As I understand, we should normalize the data in some manner before trying any comparisons, especially because each array was done separately. The company we worked with provided a dataset that is adjusted using variance stabilizing normalization (VSN) with some modification to the standard method. Below are histograms to show the distribution of the overall data.
In both cases I cut the y-axis off at 500 - the first bin has a frequency of over 19000 in either case. Ignoring the first bin, VSN signal seems to be pretty normal.
Essentially what I'd like to answer is if there are any peptides that have different signal between the 46 patients and 4 healthy controls. I am not sure what test(s) to use. If I can assume normality of my VSN data, despite the huge frequency of the "0.5" bin, a Welch's t test gives me the best result for one peptide that I am confident shows a signal consistently.
If I cannot make the assumption of normality, I presume I would use a Mann-Whitney test to compare these groups. This does not give me any p-values that make sense.
I then adjust the list of 429 p-values I get for false-discovery rate (FDR). The t test still gives me results that make sense, the Mann-Whitney test gets worse.

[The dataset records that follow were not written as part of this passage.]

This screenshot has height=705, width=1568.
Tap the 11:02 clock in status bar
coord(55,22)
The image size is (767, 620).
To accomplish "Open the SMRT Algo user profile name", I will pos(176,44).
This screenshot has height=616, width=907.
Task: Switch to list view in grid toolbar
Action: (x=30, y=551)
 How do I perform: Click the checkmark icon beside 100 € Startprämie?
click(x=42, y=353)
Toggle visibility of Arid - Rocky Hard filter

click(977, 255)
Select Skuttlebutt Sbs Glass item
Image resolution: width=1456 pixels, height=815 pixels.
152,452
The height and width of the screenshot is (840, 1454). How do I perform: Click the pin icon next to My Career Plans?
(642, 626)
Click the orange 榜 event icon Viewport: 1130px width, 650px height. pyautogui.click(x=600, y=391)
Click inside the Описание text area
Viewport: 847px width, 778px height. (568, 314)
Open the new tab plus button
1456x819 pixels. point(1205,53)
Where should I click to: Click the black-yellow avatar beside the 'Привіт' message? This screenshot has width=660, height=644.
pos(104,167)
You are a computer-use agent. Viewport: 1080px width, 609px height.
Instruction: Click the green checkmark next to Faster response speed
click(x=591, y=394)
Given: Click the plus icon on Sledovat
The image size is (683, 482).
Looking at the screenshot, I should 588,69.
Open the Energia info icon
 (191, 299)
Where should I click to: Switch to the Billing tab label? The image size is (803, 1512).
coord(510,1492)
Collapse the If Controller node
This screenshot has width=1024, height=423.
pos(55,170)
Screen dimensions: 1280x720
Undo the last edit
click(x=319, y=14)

After this point I'd like to also compare sub-groups, for example comparing patients treated with one drug or the other, or not treated, or healthy. I am comfortable using GraphPad for comparisons like this with simple data - I'd likely end up using a one-way ANOVA with a multiple comparison test. I have tried to replicate this on R, but am unsure if I can use the standard linear model (lm function) followed by an ANOVA (Anova function from the car package) followed by multiple comparisons using the glht function from the multcomp package. Most of my hesitation comes from being unable to determine what assumptions about my data I can carry over to these functions.
Any advice or help would be very much appreciated!